### BRIEF
In the entries that follow, the first line to write out is the one containing "The height and width of the screenshot is (1568, 487).", and the last is the one containing "Task: Click the Defensible". Reproduce that stretch exactly, with nothing before or after it.

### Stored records
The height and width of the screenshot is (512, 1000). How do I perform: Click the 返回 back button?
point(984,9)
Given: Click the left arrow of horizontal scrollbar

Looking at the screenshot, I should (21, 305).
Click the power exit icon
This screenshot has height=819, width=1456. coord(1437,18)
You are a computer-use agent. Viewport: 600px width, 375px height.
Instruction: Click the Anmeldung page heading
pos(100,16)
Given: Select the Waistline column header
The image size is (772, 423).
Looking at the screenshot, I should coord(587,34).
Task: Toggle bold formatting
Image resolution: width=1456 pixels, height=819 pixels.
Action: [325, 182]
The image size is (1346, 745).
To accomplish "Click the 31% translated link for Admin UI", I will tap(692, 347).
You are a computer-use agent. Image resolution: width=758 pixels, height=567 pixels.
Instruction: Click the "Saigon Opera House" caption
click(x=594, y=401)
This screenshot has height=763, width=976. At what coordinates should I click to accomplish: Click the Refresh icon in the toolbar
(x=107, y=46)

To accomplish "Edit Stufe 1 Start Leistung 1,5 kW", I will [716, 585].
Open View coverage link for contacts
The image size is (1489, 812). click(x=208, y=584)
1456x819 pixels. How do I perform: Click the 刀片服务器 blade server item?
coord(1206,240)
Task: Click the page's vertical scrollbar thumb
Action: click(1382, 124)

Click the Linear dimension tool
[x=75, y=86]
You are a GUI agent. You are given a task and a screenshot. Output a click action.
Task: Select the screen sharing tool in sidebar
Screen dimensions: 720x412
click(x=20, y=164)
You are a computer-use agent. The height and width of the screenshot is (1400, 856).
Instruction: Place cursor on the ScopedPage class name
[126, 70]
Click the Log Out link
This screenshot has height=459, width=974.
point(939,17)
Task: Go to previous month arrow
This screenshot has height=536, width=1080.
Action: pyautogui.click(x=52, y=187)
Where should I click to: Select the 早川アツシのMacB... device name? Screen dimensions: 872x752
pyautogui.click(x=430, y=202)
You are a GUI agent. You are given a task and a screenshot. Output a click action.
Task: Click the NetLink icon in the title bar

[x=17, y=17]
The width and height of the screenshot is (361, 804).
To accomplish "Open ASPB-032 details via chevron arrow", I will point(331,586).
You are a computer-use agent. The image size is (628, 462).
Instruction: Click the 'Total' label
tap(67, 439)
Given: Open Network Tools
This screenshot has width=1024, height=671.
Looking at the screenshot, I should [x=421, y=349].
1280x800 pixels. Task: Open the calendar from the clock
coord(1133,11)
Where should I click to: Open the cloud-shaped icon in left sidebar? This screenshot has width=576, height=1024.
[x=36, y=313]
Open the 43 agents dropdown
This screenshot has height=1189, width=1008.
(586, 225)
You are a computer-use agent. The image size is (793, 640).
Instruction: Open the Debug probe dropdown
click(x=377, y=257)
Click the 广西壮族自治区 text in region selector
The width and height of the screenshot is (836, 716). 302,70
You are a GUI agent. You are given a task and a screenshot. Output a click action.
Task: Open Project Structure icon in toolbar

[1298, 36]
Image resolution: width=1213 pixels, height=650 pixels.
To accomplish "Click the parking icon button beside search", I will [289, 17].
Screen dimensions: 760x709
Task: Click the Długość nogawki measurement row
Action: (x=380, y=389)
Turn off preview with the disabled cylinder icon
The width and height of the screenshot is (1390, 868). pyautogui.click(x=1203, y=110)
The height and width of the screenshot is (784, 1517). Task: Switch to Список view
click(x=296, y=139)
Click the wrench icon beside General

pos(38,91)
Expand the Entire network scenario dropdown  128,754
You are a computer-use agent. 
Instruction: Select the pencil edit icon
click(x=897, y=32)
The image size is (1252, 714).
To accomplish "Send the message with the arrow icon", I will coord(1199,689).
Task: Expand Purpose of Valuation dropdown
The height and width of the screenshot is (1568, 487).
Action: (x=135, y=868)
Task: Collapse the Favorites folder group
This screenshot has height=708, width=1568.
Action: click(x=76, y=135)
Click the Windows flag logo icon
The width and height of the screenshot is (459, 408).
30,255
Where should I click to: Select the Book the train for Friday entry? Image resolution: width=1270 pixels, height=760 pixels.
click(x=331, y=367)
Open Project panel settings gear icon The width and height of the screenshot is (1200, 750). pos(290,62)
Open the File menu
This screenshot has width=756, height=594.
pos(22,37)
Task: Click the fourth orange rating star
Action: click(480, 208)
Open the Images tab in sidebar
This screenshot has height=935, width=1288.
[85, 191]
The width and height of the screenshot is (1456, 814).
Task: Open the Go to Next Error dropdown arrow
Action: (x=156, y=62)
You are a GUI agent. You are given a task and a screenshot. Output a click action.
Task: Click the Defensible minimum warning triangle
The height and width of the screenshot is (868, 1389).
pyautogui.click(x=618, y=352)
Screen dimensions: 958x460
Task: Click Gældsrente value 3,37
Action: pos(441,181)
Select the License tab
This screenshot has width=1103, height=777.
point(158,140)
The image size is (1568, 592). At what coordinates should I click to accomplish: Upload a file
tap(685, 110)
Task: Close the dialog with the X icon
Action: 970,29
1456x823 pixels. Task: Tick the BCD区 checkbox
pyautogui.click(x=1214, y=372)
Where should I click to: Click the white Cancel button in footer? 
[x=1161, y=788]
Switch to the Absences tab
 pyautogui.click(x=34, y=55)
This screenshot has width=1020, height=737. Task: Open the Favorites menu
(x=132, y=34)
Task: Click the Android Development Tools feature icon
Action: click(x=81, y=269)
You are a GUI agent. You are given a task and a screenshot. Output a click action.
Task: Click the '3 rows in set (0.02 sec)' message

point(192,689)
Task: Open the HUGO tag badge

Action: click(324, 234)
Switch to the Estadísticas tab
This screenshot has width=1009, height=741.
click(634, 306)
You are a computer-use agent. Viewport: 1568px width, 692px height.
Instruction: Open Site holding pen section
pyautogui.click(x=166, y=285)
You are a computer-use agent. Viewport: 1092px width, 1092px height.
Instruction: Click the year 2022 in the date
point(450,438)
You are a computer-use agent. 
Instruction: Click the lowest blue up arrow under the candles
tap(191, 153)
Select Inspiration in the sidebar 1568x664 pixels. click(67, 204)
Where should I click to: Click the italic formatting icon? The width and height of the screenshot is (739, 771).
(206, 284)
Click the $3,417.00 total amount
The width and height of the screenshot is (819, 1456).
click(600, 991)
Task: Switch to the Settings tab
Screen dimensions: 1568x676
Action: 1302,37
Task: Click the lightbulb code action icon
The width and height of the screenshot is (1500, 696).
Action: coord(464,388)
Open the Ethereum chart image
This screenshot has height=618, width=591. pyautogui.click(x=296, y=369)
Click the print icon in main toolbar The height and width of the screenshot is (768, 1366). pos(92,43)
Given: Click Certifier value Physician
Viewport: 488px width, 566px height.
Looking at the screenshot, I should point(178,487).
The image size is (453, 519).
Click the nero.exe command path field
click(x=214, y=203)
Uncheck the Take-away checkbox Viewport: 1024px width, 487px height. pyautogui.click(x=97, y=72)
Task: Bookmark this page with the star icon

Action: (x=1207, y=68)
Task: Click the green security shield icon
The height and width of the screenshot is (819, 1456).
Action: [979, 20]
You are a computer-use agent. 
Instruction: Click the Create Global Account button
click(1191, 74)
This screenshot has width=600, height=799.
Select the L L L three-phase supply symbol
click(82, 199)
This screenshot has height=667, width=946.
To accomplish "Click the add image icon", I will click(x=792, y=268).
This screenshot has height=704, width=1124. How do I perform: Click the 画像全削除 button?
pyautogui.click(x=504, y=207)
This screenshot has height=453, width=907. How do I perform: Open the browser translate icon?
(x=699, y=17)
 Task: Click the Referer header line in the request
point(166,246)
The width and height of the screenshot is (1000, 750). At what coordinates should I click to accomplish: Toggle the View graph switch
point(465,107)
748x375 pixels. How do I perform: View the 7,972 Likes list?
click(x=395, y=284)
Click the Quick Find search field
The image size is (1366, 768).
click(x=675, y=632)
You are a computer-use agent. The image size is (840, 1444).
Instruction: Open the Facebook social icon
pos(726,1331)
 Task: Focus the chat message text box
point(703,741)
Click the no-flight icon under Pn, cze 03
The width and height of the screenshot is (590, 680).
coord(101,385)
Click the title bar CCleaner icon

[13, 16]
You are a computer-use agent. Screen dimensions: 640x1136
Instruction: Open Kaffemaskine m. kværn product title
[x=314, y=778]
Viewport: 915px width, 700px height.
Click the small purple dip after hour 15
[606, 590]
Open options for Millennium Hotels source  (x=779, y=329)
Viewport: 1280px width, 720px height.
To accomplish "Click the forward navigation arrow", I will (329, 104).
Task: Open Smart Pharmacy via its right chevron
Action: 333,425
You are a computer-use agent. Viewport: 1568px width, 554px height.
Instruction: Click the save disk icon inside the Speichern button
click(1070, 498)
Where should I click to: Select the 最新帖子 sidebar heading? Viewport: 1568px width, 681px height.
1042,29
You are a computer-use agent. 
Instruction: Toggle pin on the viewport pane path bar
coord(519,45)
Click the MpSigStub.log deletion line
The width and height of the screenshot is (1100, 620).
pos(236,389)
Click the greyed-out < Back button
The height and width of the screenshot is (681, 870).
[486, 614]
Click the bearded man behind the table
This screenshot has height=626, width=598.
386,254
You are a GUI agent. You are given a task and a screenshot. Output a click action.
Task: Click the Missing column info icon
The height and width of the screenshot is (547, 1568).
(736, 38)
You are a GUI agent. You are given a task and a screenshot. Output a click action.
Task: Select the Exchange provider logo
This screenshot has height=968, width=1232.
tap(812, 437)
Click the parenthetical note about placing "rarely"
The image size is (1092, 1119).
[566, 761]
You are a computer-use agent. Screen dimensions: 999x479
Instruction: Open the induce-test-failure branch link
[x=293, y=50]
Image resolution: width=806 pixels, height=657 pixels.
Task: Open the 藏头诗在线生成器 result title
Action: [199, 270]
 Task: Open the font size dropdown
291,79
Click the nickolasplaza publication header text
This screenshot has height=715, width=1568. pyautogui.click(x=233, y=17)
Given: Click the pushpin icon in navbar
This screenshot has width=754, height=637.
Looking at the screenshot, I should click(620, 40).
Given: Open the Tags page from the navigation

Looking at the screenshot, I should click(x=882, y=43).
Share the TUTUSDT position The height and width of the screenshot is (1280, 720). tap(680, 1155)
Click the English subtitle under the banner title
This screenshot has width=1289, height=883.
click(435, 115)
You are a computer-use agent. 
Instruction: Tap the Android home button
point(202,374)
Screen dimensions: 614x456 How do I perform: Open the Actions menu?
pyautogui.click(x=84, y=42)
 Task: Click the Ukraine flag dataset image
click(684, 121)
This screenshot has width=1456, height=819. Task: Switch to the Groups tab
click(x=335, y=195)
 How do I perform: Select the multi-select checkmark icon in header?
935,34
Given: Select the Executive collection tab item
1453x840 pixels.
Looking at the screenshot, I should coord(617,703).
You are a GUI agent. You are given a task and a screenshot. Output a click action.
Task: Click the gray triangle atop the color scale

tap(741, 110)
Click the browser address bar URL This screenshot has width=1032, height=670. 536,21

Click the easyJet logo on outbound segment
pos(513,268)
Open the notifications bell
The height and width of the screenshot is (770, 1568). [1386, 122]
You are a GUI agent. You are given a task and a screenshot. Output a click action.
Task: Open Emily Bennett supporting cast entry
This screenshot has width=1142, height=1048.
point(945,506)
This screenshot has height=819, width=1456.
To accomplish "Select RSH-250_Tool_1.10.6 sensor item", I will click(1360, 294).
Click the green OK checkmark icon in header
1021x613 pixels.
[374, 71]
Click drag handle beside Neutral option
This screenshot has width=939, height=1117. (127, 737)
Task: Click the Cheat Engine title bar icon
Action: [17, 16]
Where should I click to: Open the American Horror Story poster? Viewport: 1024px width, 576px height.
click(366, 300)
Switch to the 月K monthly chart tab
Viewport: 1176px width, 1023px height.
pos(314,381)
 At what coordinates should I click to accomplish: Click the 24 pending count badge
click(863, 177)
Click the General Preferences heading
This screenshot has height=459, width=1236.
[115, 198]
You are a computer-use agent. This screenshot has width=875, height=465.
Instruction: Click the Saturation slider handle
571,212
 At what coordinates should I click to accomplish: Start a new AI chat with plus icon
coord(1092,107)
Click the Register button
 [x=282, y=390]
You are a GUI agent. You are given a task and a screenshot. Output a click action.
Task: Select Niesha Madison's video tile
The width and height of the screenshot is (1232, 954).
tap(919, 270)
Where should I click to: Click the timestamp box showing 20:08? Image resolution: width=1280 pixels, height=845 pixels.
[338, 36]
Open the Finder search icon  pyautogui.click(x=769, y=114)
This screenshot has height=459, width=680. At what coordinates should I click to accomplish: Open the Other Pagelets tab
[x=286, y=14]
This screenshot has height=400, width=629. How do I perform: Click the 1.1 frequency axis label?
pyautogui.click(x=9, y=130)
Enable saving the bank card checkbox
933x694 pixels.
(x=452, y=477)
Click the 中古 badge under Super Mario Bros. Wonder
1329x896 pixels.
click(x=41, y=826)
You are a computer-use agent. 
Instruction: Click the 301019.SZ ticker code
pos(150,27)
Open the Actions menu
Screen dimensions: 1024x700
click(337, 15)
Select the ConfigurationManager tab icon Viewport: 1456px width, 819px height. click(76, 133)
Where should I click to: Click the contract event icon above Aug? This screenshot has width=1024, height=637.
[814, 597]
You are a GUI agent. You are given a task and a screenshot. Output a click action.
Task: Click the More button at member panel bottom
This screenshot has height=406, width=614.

### RESPONSE
The height and width of the screenshot is (1568, 487).
Action: (x=135, y=868)
Task: Collapse the Favorites folder group
This screenshot has height=708, width=1568.
Action: click(x=76, y=135)
Click the Windows flag logo icon
The width and height of the screenshot is (459, 408).
30,255
Where should I click to: Select the Book the train for Friday entry? Image resolution: width=1270 pixels, height=760 pixels.
click(x=331, y=367)
Open Project panel settings gear icon The width and height of the screenshot is (1200, 750). pos(290,62)
Open the File menu
This screenshot has width=756, height=594.
pos(22,37)
Task: Click the fourth orange rating star
Action: click(480, 208)
Open the Images tab in sidebar
This screenshot has height=935, width=1288.
[85, 191]
The width and height of the screenshot is (1456, 814).
Task: Open the Go to Next Error dropdown arrow
Action: (x=156, y=62)
You are a GUI agent. You are given a task and a screenshot. Output a click action.
Task: Click the Defensible minimum warning triangle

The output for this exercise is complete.